Chart of the Week: Energy Finance Commitments by Major Development Finance Institutions, 2016-2021

By Christina Duran

Last month, countries met in Egypt for the 2022 United Nations Climate Change Conference (COP27) to discuss progress on achieving climate goals with a focus on the Global South.

The presence of one country in particular loomed large at the conference – China. While it is presently the largest carbon dioxide emitter, China has also been positioning itself as a leader in green energy development finance around the world.

After Chinese leader Xi Jinping’s September 2021 announcement that China would stop building new overseas coal power plants, recent guidelines on greening the Belt and Road Initiative (BRI) by 2030 and a new concept note on green energy cooperation, with an emphasis on Global South partnerships and development, have followed in recent months.

However, China’s energy development finance has hit a historic low since the takeoff of its Belt and Road Initiative in 2013. In March 2022, Xinyue Ma, Cecilia Springer and Honest Shao released an update for the China’s Global Energy Finance Database, an interactive database tracking lending commitments for global energy projects by China’s two global policy banks, finding that China’s policy banks provided no new energy finance commitments in 2021 for the first time this century.

For the researchers, this development was not unexpected, given the residual impacts of the COVID-19 pandemic, the high risks of debt distress in developing countries and the global trend away from fossil fuel financing, especially coal.

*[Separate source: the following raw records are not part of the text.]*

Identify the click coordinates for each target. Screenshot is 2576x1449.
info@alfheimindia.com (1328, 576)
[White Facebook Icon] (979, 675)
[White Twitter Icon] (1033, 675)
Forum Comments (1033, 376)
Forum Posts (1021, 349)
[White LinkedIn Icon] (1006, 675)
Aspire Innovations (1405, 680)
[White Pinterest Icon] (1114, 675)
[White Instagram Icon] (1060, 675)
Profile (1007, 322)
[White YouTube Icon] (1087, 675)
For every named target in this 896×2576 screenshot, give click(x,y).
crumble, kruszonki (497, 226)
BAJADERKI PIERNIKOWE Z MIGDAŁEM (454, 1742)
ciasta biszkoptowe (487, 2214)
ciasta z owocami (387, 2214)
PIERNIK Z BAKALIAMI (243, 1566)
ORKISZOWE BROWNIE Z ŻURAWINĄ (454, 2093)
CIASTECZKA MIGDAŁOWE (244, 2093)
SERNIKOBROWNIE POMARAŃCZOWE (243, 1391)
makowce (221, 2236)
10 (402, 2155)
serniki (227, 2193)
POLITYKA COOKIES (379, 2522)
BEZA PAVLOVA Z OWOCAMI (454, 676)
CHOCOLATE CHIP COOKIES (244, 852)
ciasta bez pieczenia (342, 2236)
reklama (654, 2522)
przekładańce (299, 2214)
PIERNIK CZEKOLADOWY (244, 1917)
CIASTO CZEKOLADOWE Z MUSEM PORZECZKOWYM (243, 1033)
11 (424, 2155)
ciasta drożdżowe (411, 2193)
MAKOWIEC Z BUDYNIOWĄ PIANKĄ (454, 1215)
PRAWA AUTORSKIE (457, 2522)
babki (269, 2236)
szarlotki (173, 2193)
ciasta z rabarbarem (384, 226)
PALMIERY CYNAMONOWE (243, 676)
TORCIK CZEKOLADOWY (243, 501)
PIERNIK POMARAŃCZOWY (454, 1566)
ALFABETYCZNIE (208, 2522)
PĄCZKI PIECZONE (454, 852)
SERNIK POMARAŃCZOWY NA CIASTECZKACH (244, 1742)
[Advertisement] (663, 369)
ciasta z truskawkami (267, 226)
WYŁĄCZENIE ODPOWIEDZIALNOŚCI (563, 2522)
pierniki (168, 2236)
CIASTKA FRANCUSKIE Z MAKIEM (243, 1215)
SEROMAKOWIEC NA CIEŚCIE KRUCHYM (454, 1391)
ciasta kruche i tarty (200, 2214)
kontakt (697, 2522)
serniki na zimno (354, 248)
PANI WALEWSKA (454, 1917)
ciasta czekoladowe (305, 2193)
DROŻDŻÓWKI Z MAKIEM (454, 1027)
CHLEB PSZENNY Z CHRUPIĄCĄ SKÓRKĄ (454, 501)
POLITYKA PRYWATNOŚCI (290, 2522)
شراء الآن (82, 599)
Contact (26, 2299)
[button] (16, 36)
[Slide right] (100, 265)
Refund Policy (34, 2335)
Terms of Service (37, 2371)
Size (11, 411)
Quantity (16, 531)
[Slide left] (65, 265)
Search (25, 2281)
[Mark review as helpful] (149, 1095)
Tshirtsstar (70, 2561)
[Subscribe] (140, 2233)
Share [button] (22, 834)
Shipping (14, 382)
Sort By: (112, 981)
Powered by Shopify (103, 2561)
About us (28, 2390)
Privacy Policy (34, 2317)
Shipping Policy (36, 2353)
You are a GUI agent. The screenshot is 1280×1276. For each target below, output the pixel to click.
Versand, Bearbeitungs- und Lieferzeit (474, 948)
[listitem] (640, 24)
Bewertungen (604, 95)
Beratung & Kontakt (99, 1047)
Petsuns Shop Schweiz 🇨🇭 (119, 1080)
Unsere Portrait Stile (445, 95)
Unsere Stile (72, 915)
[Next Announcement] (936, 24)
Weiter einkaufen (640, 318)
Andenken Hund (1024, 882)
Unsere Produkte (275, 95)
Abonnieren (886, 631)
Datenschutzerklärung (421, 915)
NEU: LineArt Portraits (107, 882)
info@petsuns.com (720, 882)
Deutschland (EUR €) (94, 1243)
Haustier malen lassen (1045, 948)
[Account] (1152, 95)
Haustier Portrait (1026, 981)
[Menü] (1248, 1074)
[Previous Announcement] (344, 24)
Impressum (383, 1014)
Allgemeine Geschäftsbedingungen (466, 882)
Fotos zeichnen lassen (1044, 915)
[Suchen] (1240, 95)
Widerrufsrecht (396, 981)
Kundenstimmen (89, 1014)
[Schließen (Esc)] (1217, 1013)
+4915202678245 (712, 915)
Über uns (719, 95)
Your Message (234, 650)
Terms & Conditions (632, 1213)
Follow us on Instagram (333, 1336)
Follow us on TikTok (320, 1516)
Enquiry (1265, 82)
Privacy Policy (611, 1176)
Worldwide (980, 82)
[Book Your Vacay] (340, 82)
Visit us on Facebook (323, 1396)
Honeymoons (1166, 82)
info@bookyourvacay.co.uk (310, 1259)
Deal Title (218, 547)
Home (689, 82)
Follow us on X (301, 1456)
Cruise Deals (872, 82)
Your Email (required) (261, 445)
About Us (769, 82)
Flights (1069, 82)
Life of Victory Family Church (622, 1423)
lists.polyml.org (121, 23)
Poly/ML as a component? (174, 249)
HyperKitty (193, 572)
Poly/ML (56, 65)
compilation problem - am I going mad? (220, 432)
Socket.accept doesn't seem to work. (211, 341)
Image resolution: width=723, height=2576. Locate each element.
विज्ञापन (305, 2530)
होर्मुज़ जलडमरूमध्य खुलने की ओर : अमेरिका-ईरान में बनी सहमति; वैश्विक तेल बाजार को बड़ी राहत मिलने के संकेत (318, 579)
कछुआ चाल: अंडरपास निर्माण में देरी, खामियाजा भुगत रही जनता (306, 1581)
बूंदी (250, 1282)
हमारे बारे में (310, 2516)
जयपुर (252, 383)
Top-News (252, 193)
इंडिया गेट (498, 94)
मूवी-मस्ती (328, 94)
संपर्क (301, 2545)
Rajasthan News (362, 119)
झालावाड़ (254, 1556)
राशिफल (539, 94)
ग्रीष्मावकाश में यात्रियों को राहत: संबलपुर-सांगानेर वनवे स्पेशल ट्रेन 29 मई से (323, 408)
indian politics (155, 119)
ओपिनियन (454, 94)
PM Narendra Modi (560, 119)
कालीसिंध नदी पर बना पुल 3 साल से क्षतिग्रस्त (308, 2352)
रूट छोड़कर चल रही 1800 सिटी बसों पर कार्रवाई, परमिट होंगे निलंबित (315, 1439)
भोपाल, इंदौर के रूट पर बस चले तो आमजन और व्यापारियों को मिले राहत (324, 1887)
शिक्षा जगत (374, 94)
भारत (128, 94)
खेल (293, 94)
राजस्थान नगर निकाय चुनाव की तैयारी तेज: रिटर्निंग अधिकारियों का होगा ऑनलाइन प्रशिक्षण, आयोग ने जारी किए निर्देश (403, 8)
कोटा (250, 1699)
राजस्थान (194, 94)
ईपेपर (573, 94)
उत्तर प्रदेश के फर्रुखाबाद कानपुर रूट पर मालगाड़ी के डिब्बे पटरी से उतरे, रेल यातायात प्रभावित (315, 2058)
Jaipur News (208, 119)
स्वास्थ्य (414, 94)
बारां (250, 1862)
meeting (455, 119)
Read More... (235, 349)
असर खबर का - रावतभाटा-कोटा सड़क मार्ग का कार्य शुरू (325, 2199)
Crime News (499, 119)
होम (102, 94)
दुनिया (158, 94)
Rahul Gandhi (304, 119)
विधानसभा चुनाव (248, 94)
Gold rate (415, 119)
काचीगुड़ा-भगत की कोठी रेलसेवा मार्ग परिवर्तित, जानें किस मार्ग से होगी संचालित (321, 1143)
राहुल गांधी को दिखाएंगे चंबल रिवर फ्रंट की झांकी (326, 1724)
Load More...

Despite the sharp decrease in lending commitments from Chinese policy banks to the global energy sector in the past two years, this Chart of the Week, Figure 2.0 from their accompanying policy brief shows lending over the past five to six years is still higher in total than that of the major multilateral development banks (MDBs) combined.

Sources: Official project databases of each development finance institution (DFI); China’s Global Energy Finance (CGEF) Database, 2022. Boston University Global Development Policy Center.
Note: Listed from left to right Agence Française de Développement (AFD), African Development Bank (AfDB), Japan International Cooperation Agency (JICA), Inter-American Development Bank (IDB), European Investment Bank (EIB), Kreditanstalt für Wiederaufbau (KfW), China Development Bank (CDB) and the Export-Import Bank of China (CHEXIM)

Indeed, China has provided more energy sector loans to public entities than any other MDBs in the world. The chart illustrates a large spike in energy financing from China’s two major policy banks, China Development Bank (CDB) and the Export-Import Bank of China (CHEXIM) in 2016, followed by a subsequent decline on trend with other MDBs, until it reached $0 in 2021. Even with zero energy finance commitments in 2021, CDB and CHEXIM have issued a total of 331 loans to 68 foreign governments and associated entities in the energy sector since 2000, totaling $234.6 billion. From 2016-2021 alone, CDB and CHEXIM disbursed 92 loans worth $75.1 billion to 37 foreign governments and associated entities in the energy sector. This amount far exceeds total energy sector lending by the World Bank over the same period.

What does this mean for the expected new wave of green energy finance from China?

China’s much-anticipated green transition for its overseas energy sector participation may be driven by other forms of engagement. Another recent study analyzed the potential of foreign direct investment (FDI) to tackle system-level constraints to drive renewable energy transition. Furthermore, an October 2022 working paper found that while overseas development finance from China’s policy banks has been declining, China has diversified its outward finance towards emerging special investment funds, which the researchers term overseas development investment funds. 

Given China’s continued emphasis on South-South energy cooperation, China is likely to continue shifting its global energy leadership towards greener sources of energy.